* ASSIGNMENT *
Each entry that follows must be output without any deviation.

[Pixel coordinate grounding data]
-.-.-
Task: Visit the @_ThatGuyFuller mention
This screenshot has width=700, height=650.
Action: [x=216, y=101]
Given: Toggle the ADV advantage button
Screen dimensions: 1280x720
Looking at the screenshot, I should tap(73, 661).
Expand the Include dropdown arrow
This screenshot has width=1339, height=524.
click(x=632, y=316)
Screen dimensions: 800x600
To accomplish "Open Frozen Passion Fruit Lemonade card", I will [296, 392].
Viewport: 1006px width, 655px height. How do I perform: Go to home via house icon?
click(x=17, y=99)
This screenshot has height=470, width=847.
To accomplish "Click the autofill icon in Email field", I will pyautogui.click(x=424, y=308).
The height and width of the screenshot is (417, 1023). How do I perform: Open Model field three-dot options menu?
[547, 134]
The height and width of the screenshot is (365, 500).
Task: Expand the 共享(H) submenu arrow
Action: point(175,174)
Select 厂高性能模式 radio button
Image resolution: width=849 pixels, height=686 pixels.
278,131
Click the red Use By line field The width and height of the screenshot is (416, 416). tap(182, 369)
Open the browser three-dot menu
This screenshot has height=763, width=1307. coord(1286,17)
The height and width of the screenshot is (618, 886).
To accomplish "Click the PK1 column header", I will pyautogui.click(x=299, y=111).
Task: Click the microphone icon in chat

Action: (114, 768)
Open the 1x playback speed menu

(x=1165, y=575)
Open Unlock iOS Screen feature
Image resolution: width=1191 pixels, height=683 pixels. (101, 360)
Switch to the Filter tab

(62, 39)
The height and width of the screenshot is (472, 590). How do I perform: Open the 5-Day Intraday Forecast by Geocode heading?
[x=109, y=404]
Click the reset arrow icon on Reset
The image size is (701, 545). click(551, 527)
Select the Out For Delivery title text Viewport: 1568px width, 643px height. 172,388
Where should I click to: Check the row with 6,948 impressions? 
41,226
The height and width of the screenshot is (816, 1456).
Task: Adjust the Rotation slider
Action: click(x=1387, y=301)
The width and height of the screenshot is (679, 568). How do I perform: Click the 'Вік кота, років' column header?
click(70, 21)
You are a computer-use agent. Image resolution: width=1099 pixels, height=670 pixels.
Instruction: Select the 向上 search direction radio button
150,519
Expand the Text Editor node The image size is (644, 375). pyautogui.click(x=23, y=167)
-.-.-
* REPLY TO THE EXERCISE *
Task: Visit the @_ThatGuyFuller mention
This screenshot has width=700, height=650.
Action: [x=216, y=101]
Given: Toggle the ADV advantage button
Screen dimensions: 1280x720
Looking at the screenshot, I should tap(73, 661).
Expand the Include dropdown arrow
This screenshot has width=1339, height=524.
click(x=632, y=316)
Screen dimensions: 800x600
To accomplish "Open Frozen Passion Fruit Lemonade card", I will [296, 392].
Viewport: 1006px width, 655px height. How do I perform: Go to home via house icon?
click(x=17, y=99)
This screenshot has height=470, width=847.
To accomplish "Click the autofill icon in Email field", I will pyautogui.click(x=424, y=308).
The height and width of the screenshot is (417, 1023). How do I perform: Open Model field three-dot options menu?
[547, 134]
The height and width of the screenshot is (365, 500).
Task: Expand the 共享(H) submenu arrow
Action: point(175,174)
Select 厂高性能模式 radio button
Image resolution: width=849 pixels, height=686 pixels.
278,131
Click the red Use By line field The width and height of the screenshot is (416, 416). tap(182, 369)
Open the browser three-dot menu
This screenshot has height=763, width=1307. coord(1286,17)
The height and width of the screenshot is (618, 886).
To accomplish "Click the PK1 column header", I will pyautogui.click(x=299, y=111).
Task: Click the microphone icon in chat

Action: (114, 768)
Open the 1x playback speed menu

(x=1165, y=575)
Open Unlock iOS Screen feature
Image resolution: width=1191 pixels, height=683 pixels. (101, 360)
Switch to the Filter tab

(62, 39)
The height and width of the screenshot is (472, 590). How do I perform: Open the 5-Day Intraday Forecast by Geocode heading?
[x=109, y=404]
Click the reset arrow icon on Reset
The image size is (701, 545). click(551, 527)
Select the Out For Delivery title text Viewport: 1568px width, 643px height. 172,388
Where should I click to: Check the row with 6,948 impressions? 
41,226
The height and width of the screenshot is (816, 1456).
Task: Adjust the Rotation slider
Action: click(x=1387, y=301)
The width and height of the screenshot is (679, 568). How do I perform: Click the 'Вік кота, років' column header?
click(70, 21)
You are a computer-use agent. Image resolution: width=1099 pixels, height=670 pixels.
Instruction: Select the 向上 search direction radio button
150,519
Expand the Text Editor node The image size is (644, 375). pyautogui.click(x=23, y=167)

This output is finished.